▶ Work required
Copy all of the records below line for line, without changing a single character.
--- Input records ---
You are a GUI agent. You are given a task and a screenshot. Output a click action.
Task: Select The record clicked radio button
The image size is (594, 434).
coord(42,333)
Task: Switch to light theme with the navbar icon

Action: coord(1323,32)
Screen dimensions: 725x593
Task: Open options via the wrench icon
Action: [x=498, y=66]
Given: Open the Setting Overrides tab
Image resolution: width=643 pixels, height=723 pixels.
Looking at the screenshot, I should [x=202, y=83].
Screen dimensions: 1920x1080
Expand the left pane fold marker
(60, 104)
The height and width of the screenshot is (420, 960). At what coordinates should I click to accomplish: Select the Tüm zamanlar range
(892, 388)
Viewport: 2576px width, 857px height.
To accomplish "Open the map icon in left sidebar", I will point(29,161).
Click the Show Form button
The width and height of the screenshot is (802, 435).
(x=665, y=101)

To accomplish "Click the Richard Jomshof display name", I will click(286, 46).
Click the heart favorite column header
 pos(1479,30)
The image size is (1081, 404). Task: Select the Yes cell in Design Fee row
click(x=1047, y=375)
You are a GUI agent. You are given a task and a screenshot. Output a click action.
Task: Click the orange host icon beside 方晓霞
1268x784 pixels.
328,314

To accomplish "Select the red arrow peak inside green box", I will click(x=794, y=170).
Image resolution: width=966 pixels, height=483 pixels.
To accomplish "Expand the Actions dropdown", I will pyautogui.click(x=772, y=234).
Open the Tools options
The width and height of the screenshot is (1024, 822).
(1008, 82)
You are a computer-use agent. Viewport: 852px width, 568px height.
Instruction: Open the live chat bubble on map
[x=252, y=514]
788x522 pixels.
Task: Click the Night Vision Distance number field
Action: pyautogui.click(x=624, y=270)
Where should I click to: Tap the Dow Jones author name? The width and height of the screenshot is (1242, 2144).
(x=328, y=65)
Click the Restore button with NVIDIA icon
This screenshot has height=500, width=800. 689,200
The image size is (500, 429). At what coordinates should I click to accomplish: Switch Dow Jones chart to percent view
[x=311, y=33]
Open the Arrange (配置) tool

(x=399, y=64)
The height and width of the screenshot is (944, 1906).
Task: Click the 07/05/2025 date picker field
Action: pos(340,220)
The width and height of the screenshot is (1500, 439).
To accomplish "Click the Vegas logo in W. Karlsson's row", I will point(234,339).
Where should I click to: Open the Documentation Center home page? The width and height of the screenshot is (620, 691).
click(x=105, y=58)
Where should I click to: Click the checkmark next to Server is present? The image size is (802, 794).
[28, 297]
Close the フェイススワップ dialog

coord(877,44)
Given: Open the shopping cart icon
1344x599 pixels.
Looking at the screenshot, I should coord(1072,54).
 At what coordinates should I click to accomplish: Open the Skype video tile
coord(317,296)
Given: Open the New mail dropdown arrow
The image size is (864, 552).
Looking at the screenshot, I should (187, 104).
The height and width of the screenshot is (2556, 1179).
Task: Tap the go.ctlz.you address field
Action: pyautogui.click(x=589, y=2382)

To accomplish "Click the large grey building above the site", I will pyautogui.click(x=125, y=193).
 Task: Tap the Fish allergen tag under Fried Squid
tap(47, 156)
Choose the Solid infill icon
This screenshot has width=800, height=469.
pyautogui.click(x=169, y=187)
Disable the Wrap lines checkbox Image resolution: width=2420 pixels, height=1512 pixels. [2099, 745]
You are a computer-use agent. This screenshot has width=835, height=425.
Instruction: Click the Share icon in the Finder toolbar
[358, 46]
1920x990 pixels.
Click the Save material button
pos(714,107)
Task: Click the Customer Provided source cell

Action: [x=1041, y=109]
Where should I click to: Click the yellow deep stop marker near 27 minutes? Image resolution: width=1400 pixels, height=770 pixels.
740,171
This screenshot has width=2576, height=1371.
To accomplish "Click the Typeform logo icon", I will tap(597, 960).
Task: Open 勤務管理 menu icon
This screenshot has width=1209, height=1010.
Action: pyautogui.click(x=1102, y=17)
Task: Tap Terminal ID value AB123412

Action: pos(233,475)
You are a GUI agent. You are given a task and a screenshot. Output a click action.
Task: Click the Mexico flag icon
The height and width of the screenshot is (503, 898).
---
▶ Finished exercise
You are a GUI agent. You are given a task and a screenshot. Output a click action.
Task: Select The record clicked radio button
The image size is (594, 434).
coord(42,333)
Task: Switch to light theme with the navbar icon

Action: coord(1323,32)
Screen dimensions: 725x593
Task: Open options via the wrench icon
Action: [x=498, y=66]
Given: Open the Setting Overrides tab
Image resolution: width=643 pixels, height=723 pixels.
Looking at the screenshot, I should [x=202, y=83].
Screen dimensions: 1920x1080
Expand the left pane fold marker
(60, 104)
The height and width of the screenshot is (420, 960). At what coordinates should I click to accomplish: Select the Tüm zamanlar range
(892, 388)
Viewport: 2576px width, 857px height.
To accomplish "Open the map icon in left sidebar", I will point(29,161).
Click the Show Form button
The width and height of the screenshot is (802, 435).
(x=665, y=101)

To accomplish "Click the Richard Jomshof display name", I will click(286, 46).
Click the heart favorite column header
 pos(1479,30)
The image size is (1081, 404). Task: Select the Yes cell in Design Fee row
click(x=1047, y=375)
You are a GUI agent. You are given a task and a screenshot. Output a click action.
Task: Click the orange host icon beside 方晓霞
1268x784 pixels.
328,314

To accomplish "Select the red arrow peak inside green box", I will click(x=794, y=170).
Image resolution: width=966 pixels, height=483 pixels.
To accomplish "Expand the Actions dropdown", I will pyautogui.click(x=772, y=234).
Open the Tools options
The width and height of the screenshot is (1024, 822).
(1008, 82)
You are a computer-use agent. Viewport: 852px width, 568px height.
Instruction: Open the live chat bubble on map
[x=252, y=514]
788x522 pixels.
Task: Click the Night Vision Distance number field
Action: pyautogui.click(x=624, y=270)
Where should I click to: Tap the Dow Jones author name? The width and height of the screenshot is (1242, 2144).
(x=328, y=65)
Click the Restore button with NVIDIA icon
This screenshot has height=500, width=800. 689,200
The image size is (500, 429). At what coordinates should I click to accomplish: Switch Dow Jones chart to percent view
[x=311, y=33]
Open the Arrange (配置) tool

(x=399, y=64)
The height and width of the screenshot is (944, 1906).
Task: Click the 07/05/2025 date picker field
Action: pos(340,220)
The width and height of the screenshot is (1500, 439).
To accomplish "Click the Vegas logo in W. Karlsson's row", I will point(234,339).
Where should I click to: Open the Documentation Center home page? The width and height of the screenshot is (620, 691).
click(x=105, y=58)
Where should I click to: Click the checkmark next to Server is present? The image size is (802, 794).
[28, 297]
Close the フェイススワップ dialog

coord(877,44)
Given: Open the shopping cart icon
1344x599 pixels.
Looking at the screenshot, I should coord(1072,54).
 At what coordinates should I click to accomplish: Open the Skype video tile
coord(317,296)
Given: Open the New mail dropdown arrow
The image size is (864, 552).
Looking at the screenshot, I should (187, 104).
The height and width of the screenshot is (2556, 1179).
Task: Tap the go.ctlz.you address field
Action: pyautogui.click(x=589, y=2382)

To accomplish "Click the large grey building above the site", I will pyautogui.click(x=125, y=193).
 Task: Tap the Fish allergen tag under Fried Squid
tap(47, 156)
Choose the Solid infill icon
This screenshot has width=800, height=469.
pyautogui.click(x=169, y=187)
Disable the Wrap lines checkbox Image resolution: width=2420 pixels, height=1512 pixels. [2099, 745]
You are a computer-use agent. This screenshot has width=835, height=425.
Instruction: Click the Share icon in the Finder toolbar
[358, 46]
1920x990 pixels.
Click the Save material button
pos(714,107)
Task: Click the Customer Provided source cell

Action: [x=1041, y=109]
Where should I click to: Click the yellow deep stop marker near 27 minutes? Image resolution: width=1400 pixels, height=770 pixels.
740,171
This screenshot has width=2576, height=1371.
To accomplish "Click the Typeform logo icon", I will tap(597, 960).
Task: Open 勤務管理 menu icon
This screenshot has width=1209, height=1010.
Action: pyautogui.click(x=1102, y=17)
Task: Tap Terminal ID value AB123412

Action: pos(233,475)
You are a GUI agent. You are given a task and a screenshot. Output a click action.
Task: Click the Mexico flag icon
The height and width of the screenshot is (503, 898).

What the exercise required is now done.